A new exhibition on the Jewish painter Marc Chagall has opened in Moscow to celebrate the 125th anniversary of his birth and aims to explore the impact his Russian and cultural background had on his work.
Marc Chagall:The Origins of the Master’s Creative Language at the Tretyakov Gallery in Moscow explores some of the celebrated artist’s lesser known works, in the form of drawings, watercolours, sculptures and paintings to show how the untaught master drew his inspiration from his natural habitat and his exposure to Jewish and Russian culture.
Born Moishe Segal in 1887 to a poor Jewish family on the outskirts of Vitebsk, in modern Belarus, following the Russian Revolution in 1917 which abolished anti-Semitic laws, Chagall was briefly made Fine Arts Commissioner in his hometown, which itself features heavily in his works.

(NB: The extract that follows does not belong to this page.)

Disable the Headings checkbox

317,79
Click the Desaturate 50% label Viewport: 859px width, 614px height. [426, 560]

Following his resignation from the post, after a dispute with a fellow painter, Chagall left his birthplace and shortly afterwards fled to Paris, where he made a name for himself.

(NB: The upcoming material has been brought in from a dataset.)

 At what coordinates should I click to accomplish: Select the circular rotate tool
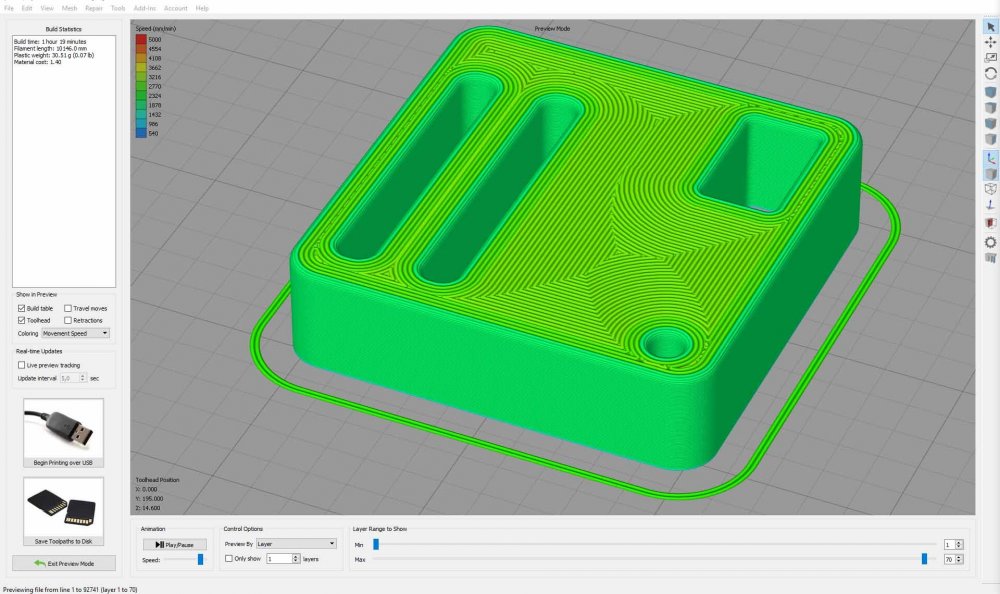(990, 74)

A noted realistic, who drew both realistic and fantastical references from real life events and locations, notable Jewish references in his displayed works include repeated symbolism of menorahs and the Torah (Jewish bible). When posed the question as to whether his art was based on fantasy or reality, Chagall is recorded as having answered: “It is not true, that my art is fantastic. I’m realist and I love normal life on earth!”
Although noted around the world, his work was, for some time after his death in 1985, frowned upon by the former Soviet Union on account of the Communist state’s disregard of its “bourgeois” tendencies, but following former leader Mikhail Gorbachev’s political reforms in 1987, he finally earned an audience in his motherland, with thousands queuing that same year outside Moscow’s Fine Arts Museum’s for the first major exhibition of his paintings inside Russia.

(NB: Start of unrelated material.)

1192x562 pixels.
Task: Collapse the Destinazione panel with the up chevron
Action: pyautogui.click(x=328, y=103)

One of the main components of this latest Russian tribute to the artist is a display of his family collection of portraits, never-before exhibited in Russia. The series, entitled My Life, painted in 1922 provide an illustrative background to his family life, including all its key members, as well a a substantial references to his hometown of Vitebsk.
Exhibition curator Ekaterina Selezneva claims the showing, which runs until September 30, “must help people to understand the mystery of Chagall”, whose Russian roots are often overlooked due to his home nation’s former rejection of his work. “His works are flying around the earth, but return to their place of origin,” she added.